Fire Heart Line - We started with authority/agency themes from our Builder/Earth Heart Line. Then we explored a bit about differentiation with the Connector/Water Heart Line. Third we learned about individuation from the Discernment/Air Heart Line. Finally we arrive at actualization with the Fire Heart Line.
Fire Hearts are here in service. You are the visionary explorers that pull us into the unknown and yet unlived experiences. It is not an easy task, because leadership carries its own penalties and rewards. There is often a sense of purpose and destiny with this Heart Line along with a steep learning curve.
The right use of power is your theme. As you boldly go where no one has gone before, you show others what is possible. Your efforts are like breaking the four minute mile, something thought to be physically impossible. Until it happens. Yet there are failures included in your leadership. It’s inevitable. Those can wound and deflate you. Which is why your soothing is very specific.

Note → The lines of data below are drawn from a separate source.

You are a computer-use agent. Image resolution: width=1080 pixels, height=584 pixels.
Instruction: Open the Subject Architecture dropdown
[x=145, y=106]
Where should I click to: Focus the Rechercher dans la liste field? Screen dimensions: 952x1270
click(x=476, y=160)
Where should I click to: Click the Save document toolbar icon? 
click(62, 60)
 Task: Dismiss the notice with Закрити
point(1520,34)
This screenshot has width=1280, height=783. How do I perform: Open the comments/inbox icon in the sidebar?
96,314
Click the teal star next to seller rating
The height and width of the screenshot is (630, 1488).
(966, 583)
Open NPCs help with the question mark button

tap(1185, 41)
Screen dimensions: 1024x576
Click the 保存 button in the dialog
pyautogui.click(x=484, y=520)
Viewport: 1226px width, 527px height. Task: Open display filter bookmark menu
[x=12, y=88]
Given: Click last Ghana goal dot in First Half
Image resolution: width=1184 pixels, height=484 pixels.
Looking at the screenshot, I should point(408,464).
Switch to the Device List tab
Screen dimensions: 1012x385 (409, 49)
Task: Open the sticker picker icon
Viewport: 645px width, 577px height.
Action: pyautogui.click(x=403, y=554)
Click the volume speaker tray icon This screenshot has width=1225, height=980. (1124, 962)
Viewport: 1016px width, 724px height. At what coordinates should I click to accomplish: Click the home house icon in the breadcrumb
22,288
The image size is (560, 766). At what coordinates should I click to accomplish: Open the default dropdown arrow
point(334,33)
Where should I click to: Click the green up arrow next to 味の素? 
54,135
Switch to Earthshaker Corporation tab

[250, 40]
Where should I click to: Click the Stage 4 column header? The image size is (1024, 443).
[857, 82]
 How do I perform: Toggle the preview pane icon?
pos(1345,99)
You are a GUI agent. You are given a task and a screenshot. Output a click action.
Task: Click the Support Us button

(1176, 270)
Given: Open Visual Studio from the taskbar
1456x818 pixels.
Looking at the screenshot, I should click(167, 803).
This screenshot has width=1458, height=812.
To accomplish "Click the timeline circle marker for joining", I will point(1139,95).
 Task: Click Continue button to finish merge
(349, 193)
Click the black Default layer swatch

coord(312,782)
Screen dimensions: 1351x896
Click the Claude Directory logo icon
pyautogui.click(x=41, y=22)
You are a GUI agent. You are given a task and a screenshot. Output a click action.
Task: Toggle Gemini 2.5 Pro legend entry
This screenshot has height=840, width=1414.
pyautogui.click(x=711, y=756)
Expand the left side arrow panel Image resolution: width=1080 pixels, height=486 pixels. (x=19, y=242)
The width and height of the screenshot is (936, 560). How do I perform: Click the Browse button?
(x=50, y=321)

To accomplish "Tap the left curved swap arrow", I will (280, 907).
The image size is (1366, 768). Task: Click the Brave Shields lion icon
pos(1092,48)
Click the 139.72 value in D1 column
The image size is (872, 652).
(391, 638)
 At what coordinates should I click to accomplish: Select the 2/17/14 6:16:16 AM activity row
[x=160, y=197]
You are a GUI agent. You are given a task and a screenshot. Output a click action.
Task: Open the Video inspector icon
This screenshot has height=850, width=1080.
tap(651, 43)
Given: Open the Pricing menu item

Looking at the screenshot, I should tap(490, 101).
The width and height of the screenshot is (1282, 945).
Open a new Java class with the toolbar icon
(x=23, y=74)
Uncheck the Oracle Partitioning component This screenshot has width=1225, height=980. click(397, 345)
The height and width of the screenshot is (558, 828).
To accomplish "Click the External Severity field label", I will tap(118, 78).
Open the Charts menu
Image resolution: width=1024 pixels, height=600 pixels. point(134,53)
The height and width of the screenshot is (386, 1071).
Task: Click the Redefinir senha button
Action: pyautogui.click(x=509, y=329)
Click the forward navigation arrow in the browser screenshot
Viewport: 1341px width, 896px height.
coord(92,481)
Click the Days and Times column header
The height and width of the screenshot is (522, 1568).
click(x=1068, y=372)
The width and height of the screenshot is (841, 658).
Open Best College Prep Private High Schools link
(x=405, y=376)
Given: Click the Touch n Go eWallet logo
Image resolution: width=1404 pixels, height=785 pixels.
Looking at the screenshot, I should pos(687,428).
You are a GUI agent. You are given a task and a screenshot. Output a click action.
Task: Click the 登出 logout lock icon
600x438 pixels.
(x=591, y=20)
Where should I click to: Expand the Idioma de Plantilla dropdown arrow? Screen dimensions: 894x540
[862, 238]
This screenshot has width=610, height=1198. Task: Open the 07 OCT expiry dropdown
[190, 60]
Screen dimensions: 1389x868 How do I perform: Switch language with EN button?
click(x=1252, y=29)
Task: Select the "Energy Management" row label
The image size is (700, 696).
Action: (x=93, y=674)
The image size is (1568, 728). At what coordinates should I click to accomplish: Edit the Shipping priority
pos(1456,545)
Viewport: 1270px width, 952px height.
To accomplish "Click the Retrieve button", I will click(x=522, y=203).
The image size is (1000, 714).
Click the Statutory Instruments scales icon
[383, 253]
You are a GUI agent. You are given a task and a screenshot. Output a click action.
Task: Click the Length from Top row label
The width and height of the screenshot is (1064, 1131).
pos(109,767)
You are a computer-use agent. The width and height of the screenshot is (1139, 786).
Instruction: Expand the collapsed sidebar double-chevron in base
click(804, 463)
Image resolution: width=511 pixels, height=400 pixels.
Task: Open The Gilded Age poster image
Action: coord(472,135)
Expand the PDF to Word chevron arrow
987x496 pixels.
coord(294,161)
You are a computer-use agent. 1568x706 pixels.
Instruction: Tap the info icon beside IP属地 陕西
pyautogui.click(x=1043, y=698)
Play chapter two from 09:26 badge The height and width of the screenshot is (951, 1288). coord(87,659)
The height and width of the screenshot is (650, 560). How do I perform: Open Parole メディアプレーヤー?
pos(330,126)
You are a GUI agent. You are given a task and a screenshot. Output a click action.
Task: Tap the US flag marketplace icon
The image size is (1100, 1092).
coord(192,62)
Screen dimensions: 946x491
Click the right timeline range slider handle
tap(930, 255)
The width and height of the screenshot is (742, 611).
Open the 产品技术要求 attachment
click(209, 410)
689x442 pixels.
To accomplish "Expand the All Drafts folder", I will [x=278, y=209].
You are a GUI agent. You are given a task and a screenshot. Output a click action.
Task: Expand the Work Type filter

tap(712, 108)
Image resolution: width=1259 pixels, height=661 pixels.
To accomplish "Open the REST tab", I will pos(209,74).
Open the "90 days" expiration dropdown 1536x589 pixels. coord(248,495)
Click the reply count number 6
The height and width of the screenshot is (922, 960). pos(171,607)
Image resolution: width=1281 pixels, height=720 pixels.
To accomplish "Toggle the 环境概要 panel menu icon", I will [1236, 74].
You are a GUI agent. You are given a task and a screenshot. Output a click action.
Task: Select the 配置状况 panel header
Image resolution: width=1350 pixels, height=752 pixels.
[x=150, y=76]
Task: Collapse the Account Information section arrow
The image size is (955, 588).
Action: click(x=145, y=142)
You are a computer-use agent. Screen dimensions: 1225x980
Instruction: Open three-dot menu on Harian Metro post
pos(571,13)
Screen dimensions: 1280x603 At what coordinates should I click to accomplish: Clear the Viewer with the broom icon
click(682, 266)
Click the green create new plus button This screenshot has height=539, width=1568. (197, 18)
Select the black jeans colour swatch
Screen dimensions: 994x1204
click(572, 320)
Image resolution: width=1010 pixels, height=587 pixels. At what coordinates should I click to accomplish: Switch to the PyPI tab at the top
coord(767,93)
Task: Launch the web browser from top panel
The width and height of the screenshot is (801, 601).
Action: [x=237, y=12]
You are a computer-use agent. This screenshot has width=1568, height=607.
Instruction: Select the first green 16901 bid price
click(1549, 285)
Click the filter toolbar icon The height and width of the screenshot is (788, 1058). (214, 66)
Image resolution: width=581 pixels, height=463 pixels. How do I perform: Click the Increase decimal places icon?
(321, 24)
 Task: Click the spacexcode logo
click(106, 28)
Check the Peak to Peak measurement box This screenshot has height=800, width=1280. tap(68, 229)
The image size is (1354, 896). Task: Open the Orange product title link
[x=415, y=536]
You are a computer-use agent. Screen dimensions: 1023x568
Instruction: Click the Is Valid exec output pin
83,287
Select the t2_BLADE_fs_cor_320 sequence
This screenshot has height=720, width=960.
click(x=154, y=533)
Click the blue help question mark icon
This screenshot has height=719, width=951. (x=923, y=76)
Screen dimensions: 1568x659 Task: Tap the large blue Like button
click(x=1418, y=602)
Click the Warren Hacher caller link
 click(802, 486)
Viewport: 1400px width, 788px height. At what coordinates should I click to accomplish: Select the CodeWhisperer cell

Fire requires fuel. You don’t accuse it of being needy or greedy when the flames burn low. No, you just put more fuel on the fire when you want to burn brightly. Your fuel is praise, applause, recognition and respect. It isn’t a need, it is a functional requirement! In order to be the bright light you are, you need to restock the fire on a regular basis.
So, go get in front of the mirror, look yourself in the eye and give yourself credit for what you did right. See it, say it, hear it. Any judgement on what didn’t work will take a backseat as you focus on what did better than you expected it would. Refuel yourself first. Only then can you dial-back judgement of yourself and/or others for not living up to potential, a big theme for you.
This is how you light the way for those around you to be their better selves. Not because they are perfect, but because you are willing to seen in your imperfection on the way to that fuller expression of the light-filled you.
This is it - your short cheat sheet list on each heart type. Next time we can talk about coping methods revealed by head lines. The Mind is the servant, not the master, but it doesn’t easily take a back seat until directed to do so. Learn how to take back the steering wheel of on anything that happens. It’s easier than you think and it still takes focus.
So if family pushes those buttons, why not see it as the perfect chance to hone your skills on self regulating, self soothing. This way it can feel like an emotional gym work out with benefits on the other side, right?! Take good care of you and you’ll have an easier time with those around you who haven’t done such a good job for themselves.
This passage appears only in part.